If you make something like a Dutch oven crisp or cobbler, foil line your Dutch oven for easy clean up and go ahead and breakout the disposable paper bowls and plastic silverware (we call that the fine china). Again, no one wants to be doing dishes late at night and you don’t want to leave them for morning because that’s just an open invitation for critters to invade your campsite overnight.

So, what makes good cracker barrel faire? Think appetizers. Little bites with big flavors. All those hors d’oeuvres we nibble on before a meal or at a party are perfect for a cracker barrel. Here are a few ideas:

Deviled Eggs

Meats, Cheese, and Crackers

Chips with Salsa, Guacamole, Bean, and/or Queso Dip

Cheesecake Stuffed Strawberries


Jalepeno Poppers

Egg Rolls


Rice Crispy Treats

Smoked Salmon and Crackers

Hummus and Pita Chips

Shrimp and Cocktail Sauce

When planning your cracker barrel, how many nibbles should you have? If your cracker barrel is shortly after dinner, plan on having 6-8 pieces per person. If your cracker barrel is later in the evening, you may want to plan on 12-15 pieces per person.

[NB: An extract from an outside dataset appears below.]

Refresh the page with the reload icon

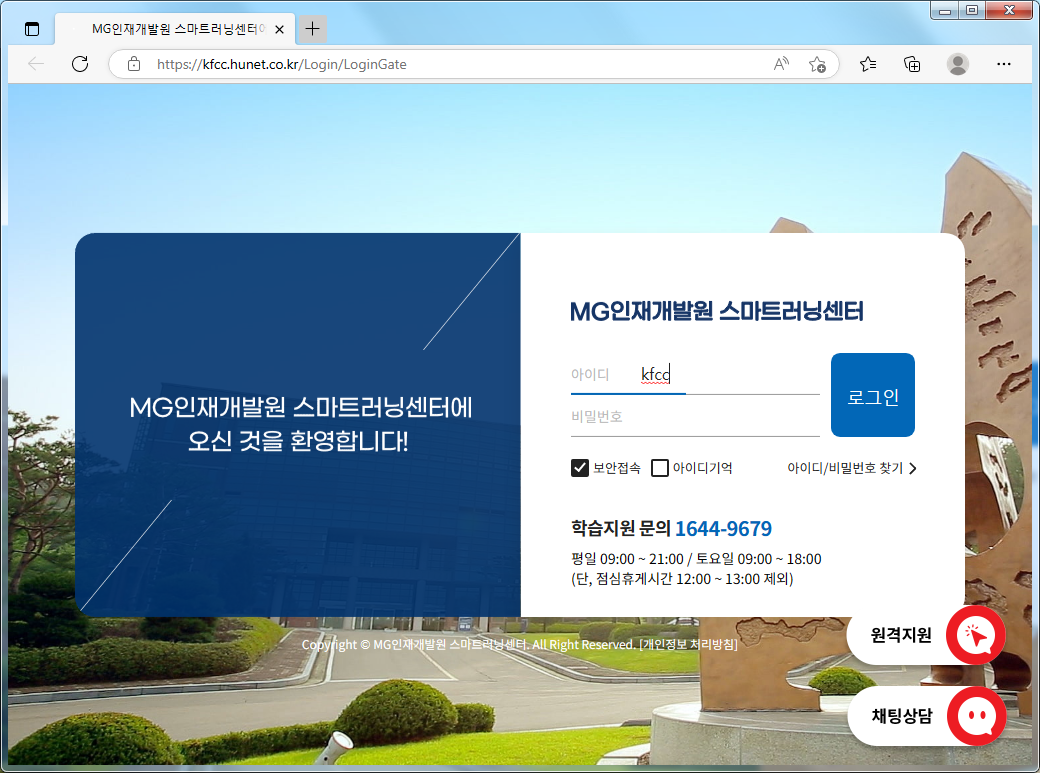coord(80,63)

Sometimes we’ll have an early dinner so we’re not cleaning up after it gets dark and a couple of hours can pass between dinner and cracker barrel. Or, if we’re planning a night hike or a late night of star gazing, games or campfire stories, we’ll have a more robust cracker barrel. If the weather is chilly, you’ll want to plan heartier snacks.

Whatever you choose to nibble on, it’s fun to gather with your fellow campers and talk about the day’s adventures and make your plans for the next day, even if all you’re planning is what time to have breakfast!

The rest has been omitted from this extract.